Task to complete ::
A word-for-word copy of the entries below is required.

Extracted information ::
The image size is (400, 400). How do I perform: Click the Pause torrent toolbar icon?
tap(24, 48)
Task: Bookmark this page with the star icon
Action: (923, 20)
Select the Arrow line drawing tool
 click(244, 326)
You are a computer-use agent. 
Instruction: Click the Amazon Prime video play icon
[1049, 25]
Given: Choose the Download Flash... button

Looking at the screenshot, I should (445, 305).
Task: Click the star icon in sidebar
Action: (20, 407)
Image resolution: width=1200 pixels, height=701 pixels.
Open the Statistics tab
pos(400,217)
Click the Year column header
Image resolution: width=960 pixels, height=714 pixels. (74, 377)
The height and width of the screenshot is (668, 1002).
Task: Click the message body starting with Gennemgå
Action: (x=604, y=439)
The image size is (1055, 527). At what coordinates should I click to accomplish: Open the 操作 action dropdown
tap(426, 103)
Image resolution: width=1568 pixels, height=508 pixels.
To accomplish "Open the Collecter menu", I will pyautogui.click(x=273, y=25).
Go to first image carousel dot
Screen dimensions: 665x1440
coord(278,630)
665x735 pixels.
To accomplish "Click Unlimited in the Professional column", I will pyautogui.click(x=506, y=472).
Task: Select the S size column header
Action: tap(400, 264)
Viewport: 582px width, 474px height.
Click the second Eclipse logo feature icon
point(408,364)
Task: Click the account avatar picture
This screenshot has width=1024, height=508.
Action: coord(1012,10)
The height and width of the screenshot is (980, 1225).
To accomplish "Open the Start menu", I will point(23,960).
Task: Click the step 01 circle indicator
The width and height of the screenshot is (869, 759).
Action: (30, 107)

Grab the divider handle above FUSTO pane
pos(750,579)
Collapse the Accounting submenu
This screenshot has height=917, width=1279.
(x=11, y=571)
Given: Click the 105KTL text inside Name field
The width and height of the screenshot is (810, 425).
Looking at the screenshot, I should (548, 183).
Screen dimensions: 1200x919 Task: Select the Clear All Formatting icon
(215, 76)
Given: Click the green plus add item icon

Exercise output ::
The image size is (400, 400). How do I perform: Click the Pause torrent toolbar icon?
tap(24, 48)
Task: Bookmark this page with the star icon
Action: (923, 20)
Select the Arrow line drawing tool
 click(244, 326)
You are a computer-use agent. 
Instruction: Click the Amazon Prime video play icon
[1049, 25]
Given: Choose the Download Flash... button

Looking at the screenshot, I should (445, 305).
Task: Click the star icon in sidebar
Action: (20, 407)
Image resolution: width=1200 pixels, height=701 pixels.
Open the Statistics tab
pos(400,217)
Click the Year column header
Image resolution: width=960 pixels, height=714 pixels. (74, 377)
The height and width of the screenshot is (668, 1002).
Task: Click the message body starting with Gennemgå
Action: (x=604, y=439)
The image size is (1055, 527). At what coordinates should I click to accomplish: Open the 操作 action dropdown
tap(426, 103)
Image resolution: width=1568 pixels, height=508 pixels.
To accomplish "Open the Collecter menu", I will pyautogui.click(x=273, y=25).
Go to first image carousel dot
Screen dimensions: 665x1440
coord(278,630)
665x735 pixels.
To accomplish "Click Unlimited in the Professional column", I will pyautogui.click(x=506, y=472).
Task: Select the S size column header
Action: tap(400, 264)
Viewport: 582px width, 474px height.
Click the second Eclipse logo feature icon
point(408,364)
Task: Click the account avatar picture
This screenshot has width=1024, height=508.
Action: coord(1012,10)
The height and width of the screenshot is (980, 1225).
To accomplish "Open the Start menu", I will point(23,960).
Task: Click the step 01 circle indicator
The width and height of the screenshot is (869, 759).
Action: (30, 107)

Grab the divider handle above FUSTO pane
pos(750,579)
Collapse the Accounting submenu
This screenshot has height=917, width=1279.
(x=11, y=571)
Given: Click the 105KTL text inside Name field
The width and height of the screenshot is (810, 425).
Looking at the screenshot, I should (548, 183).
Screen dimensions: 1200x919 Task: Select the Clear All Formatting icon
(215, 76)
Given: Click the green plus add item icon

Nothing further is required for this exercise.